=== Supplied text ===
☆ ☆ ☆ ☆
Bloat. Frameworks are (usually) stable systems built by large teams of people. They seem to do everything except make you toast in the morning. That’s the problem. Most of these systems have to do everything for everybody, and in order to do so, much of the entire library will be things that you will never use. Easily, 80% of the code is related to features or systems that you won’t ever use. Beginning with a light-weight system leaves you with code that you understand and that you can quickly and easily change to suit your specific needs. Particularly if you are using someone else’s code, if the code base is large, there is a lot of bloat that you don’t need, and even worse, there’s a lot of code that you won’t be able to learn well enough to change (without knowing everything you might affect) to do precisely what you need if your needs differ in any way from the assumptions of the developer. This implementation takes a minimalist, roll-your-own type approach to give you the tools you need to get the job done with a level of resource efficiency that rivals native database connectors, while being simple enough to modify if you need to make it behave differently. Furthermore, it includes a full regression test suite so that you can easily guarantee that custom modifications have no affect on any of the functionality.
This is especially true of ODBC connectors, but also holds true for many of the popular libraries out there… In order to connect to many database systems, they have to be dumbed down to the least common denominator, meaning that you will be stuck with the features and (in)efficiency of the worst system supported by your chosen library.
You aren’t in control — You don’t know how it actually works. This is an important topic in software development, and one that reveals inexperience and incompetence in developers more than any other I can think of. As soon as you start thinking of any piece of your system as “magic” and don’t understand how it actually works, you are in trouble. You are coding by coincidence and praying that your code will continue to work without knowing why you should believe that it will. Why take such a chance with something as important as your data?
☆ ☆ ☆ ☆
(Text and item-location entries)
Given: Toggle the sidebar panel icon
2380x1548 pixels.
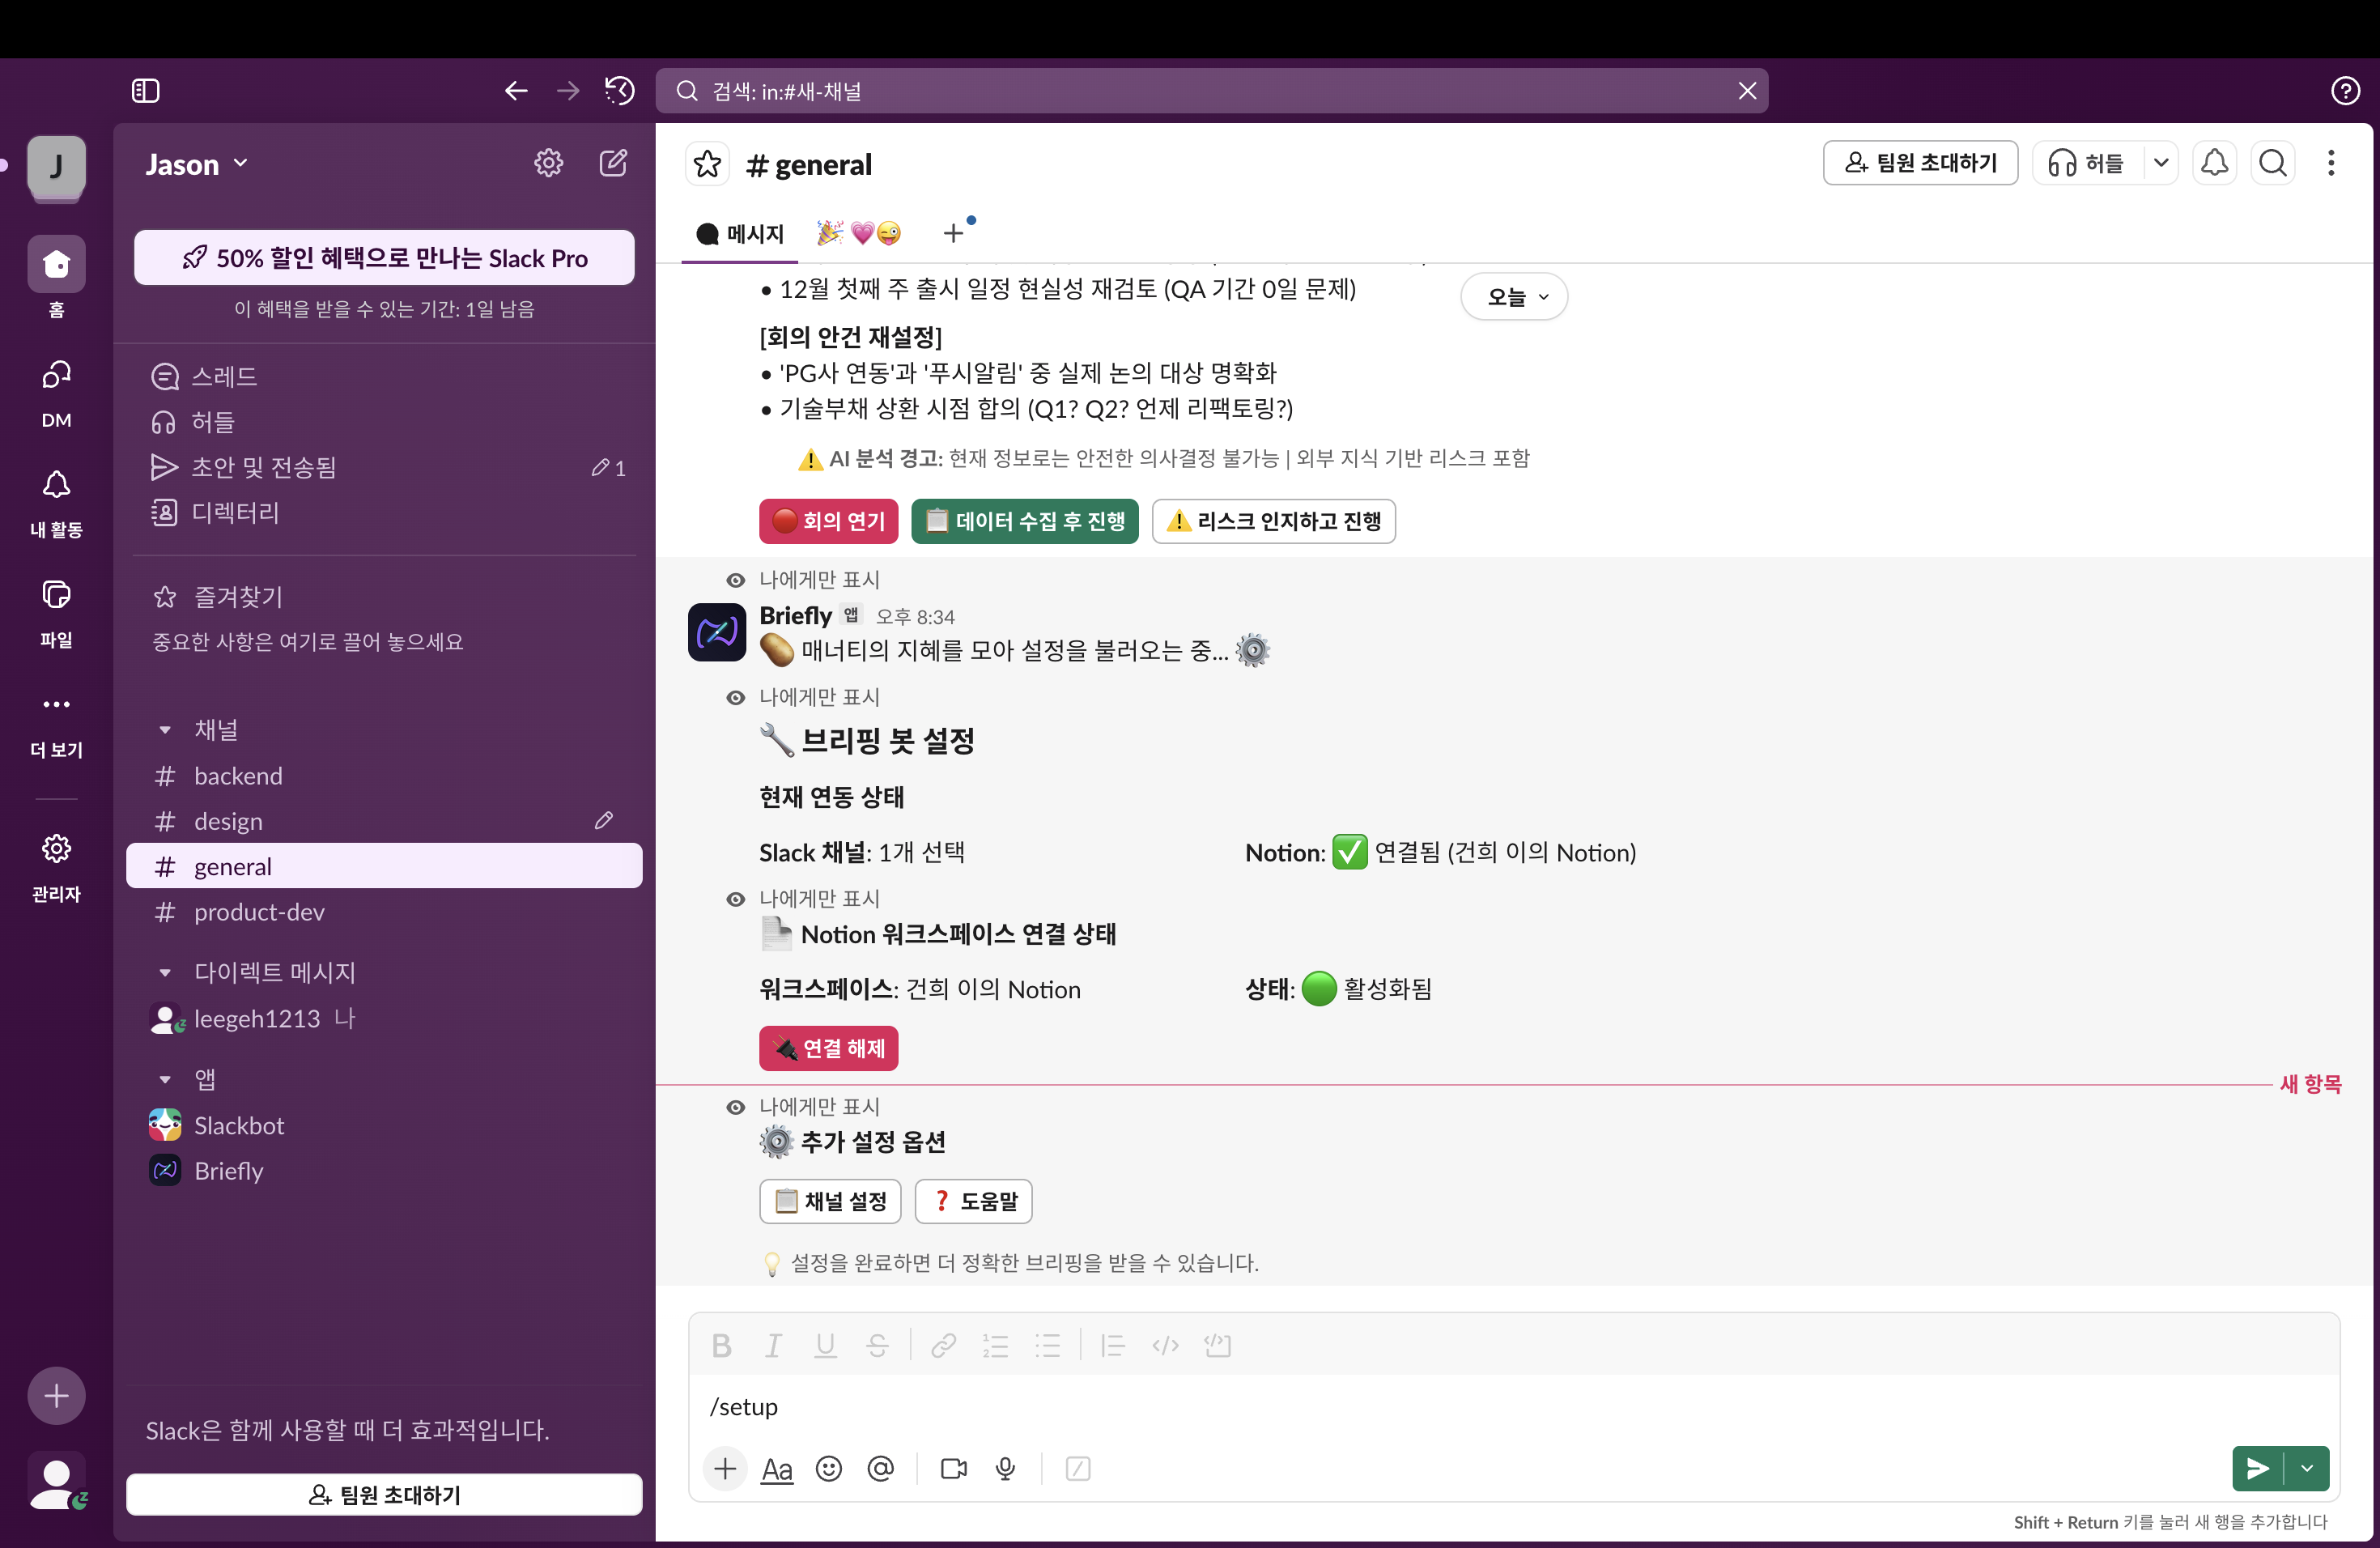Looking at the screenshot, I should 146,91.
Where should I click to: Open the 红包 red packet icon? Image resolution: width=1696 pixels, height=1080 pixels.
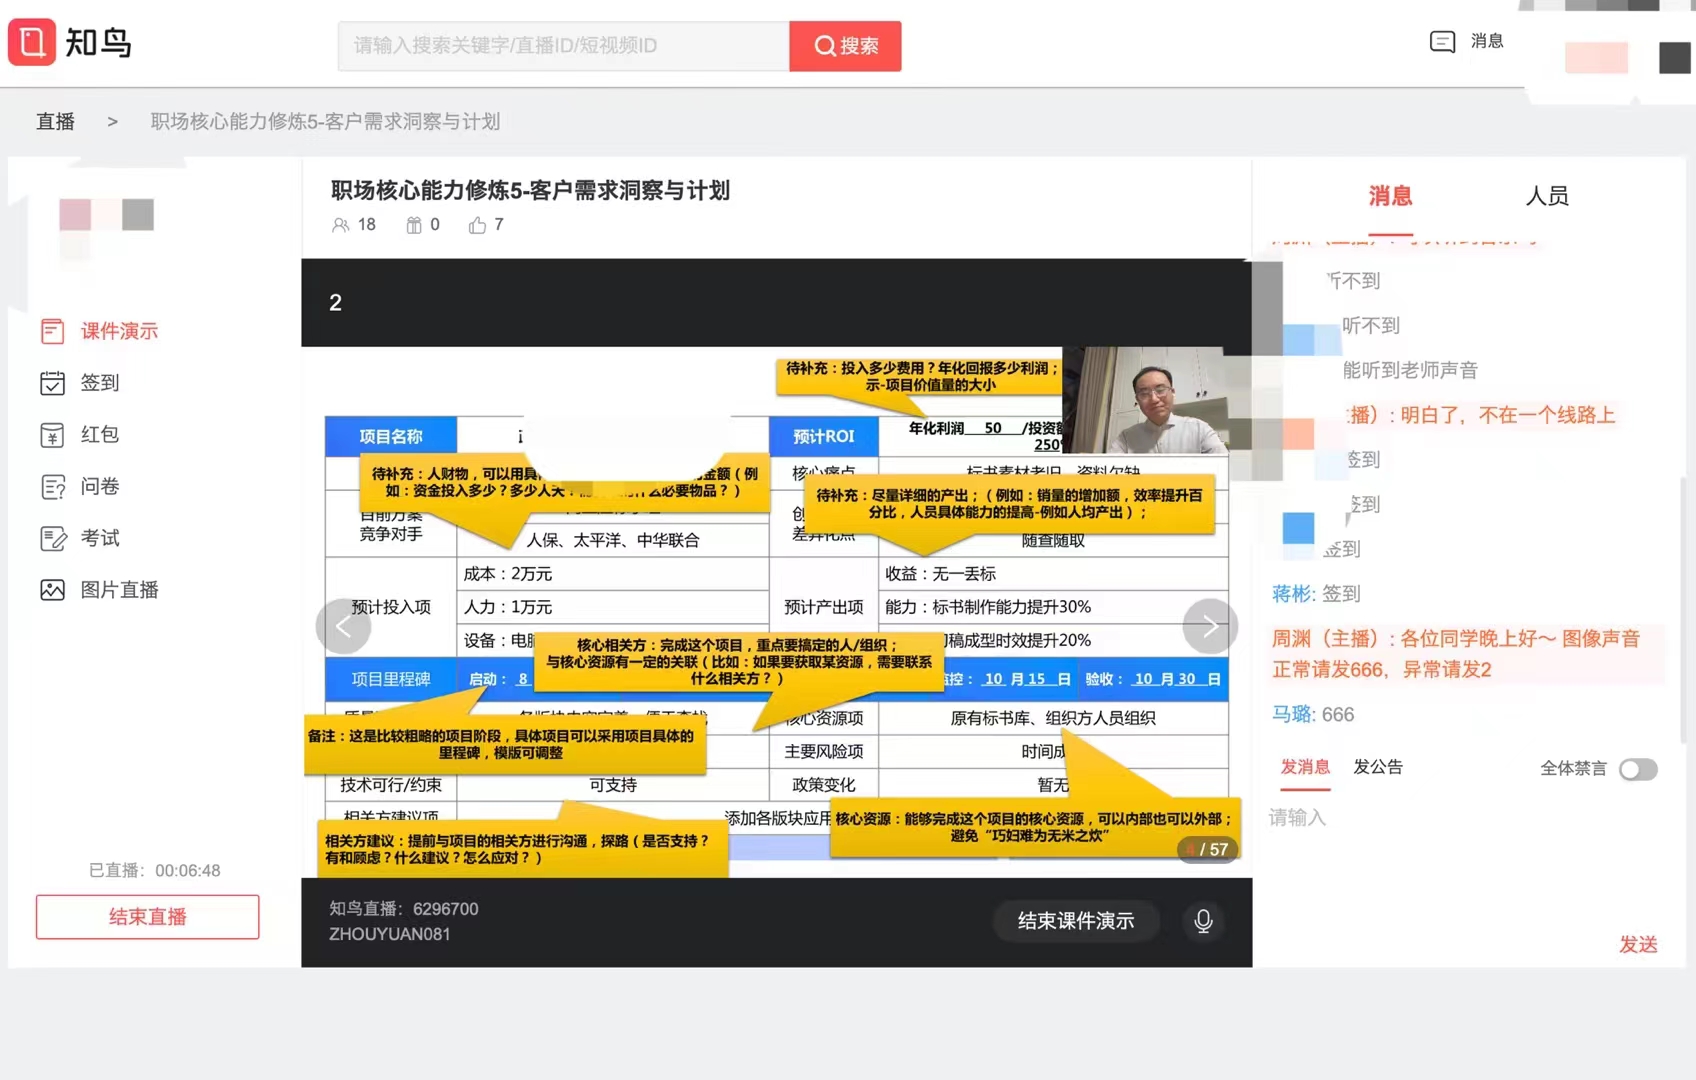[52, 435]
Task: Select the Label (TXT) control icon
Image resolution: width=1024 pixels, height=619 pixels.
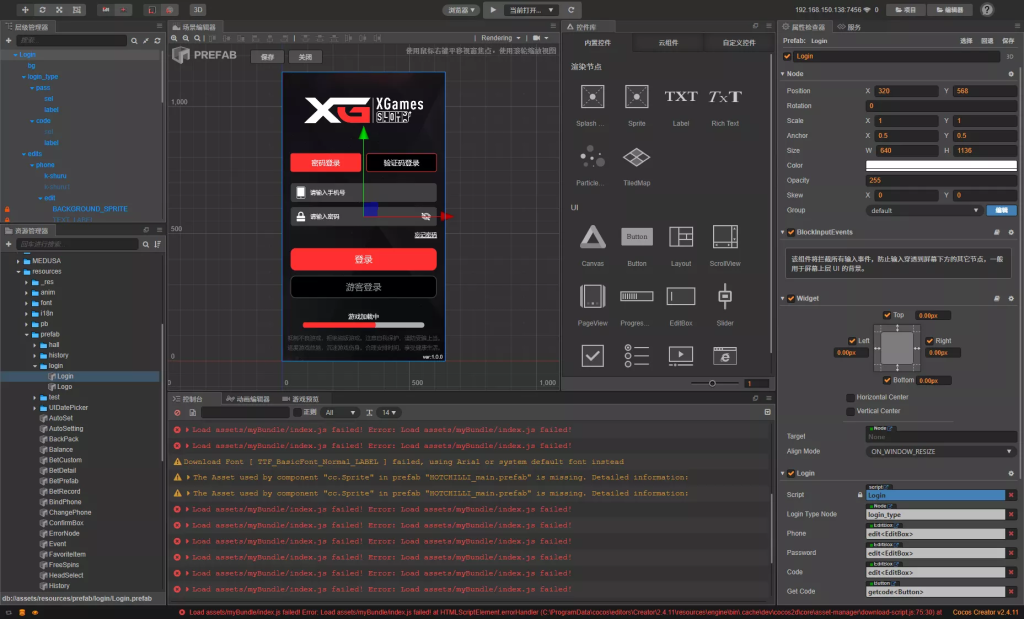Action: coord(681,95)
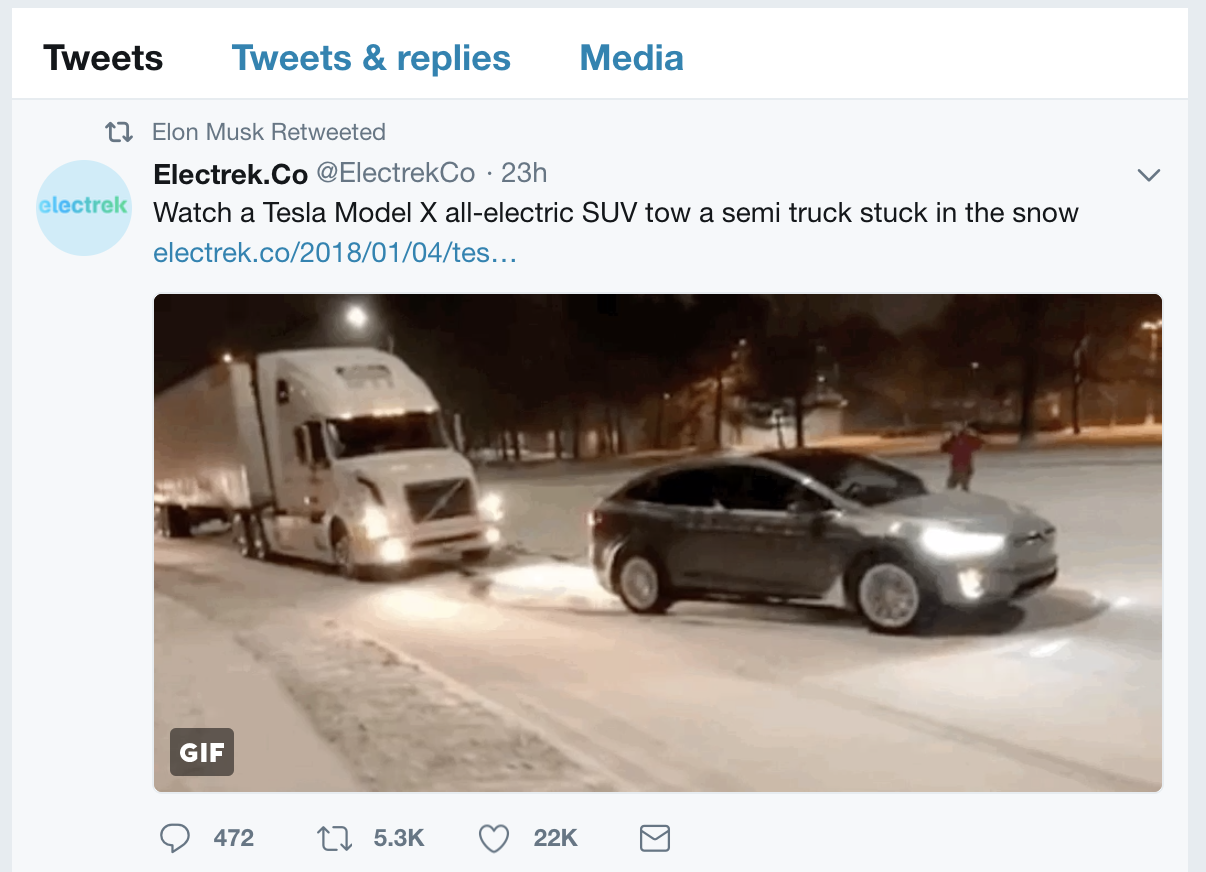
Task: Click the reply speech bubble icon
Action: coord(175,838)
☆ ☆ ☆ ☆
=== Task 1 ===
Condense the paragraph of the passage on frameworks that begins "You aren’t in control" into a short bulleted list that keeps its main points.
=== Task 2 ===
Carry the passage on frameworks further, picking up after its final paragraph.

=== Reply 1 ===
- If you don't know how a piece of your system actually works, you aren't in control of it.
- This is an important topic in software development. More than any other, it reveals inexperience and incompetence in developers.
- Once you start treating any piece of your system as "magic" without understanding it, you are in trouble.
- You are then coding by coincidence, hoping the code keeps working without knowing why you should expect it to.
- That is too great a risk to take with something as important as your data.

=== Reply 2 ===
These systems are somewhere between difficult and impossible to change to suit your specific needs. Do you ever need to do something just a little differently than the default behavior? If you’re smart enough to change your system to fit your specific requirements, will your changes survive a security update by the framework vendor?
Sometimes the systems change themselves. There was an infamous case a few years back in which a PEAR library for one database system suddenly changed the calling order of its parameters of an important function, and everyone who was using that library and updated his or her PEAR libraries suddenly had broken web sites to fix. That sucked for everyone involved. Don’t you want to be in control of your own database management software?
If you must write code in multiple programming languages. A version of this database abstraction layer is available for PHP, Android and iOS, so you don’t have to learn a new way to access your data when you program in these different languages. You’ll be hard-pressed to find another decent database abstraction layer that can make that claim. There is more about this in the section below, but we felt that the fact that most (all?) of the existing libraries only work for a single programming language warranted a mention in this set of reasons.
Some of the existing database abstraction layers are pretty awkward (or downright difficult) to use. We aren’t going to site any examples because we don’t want to hurt anyone’s feelings. But one of the major points of using such a system should be to make your job easier, not to make your code more complicated.
In many cases, using a library still requires you to write code that is for a specific database system. See the previous section for why that is bad.

Why else should I consider such a system?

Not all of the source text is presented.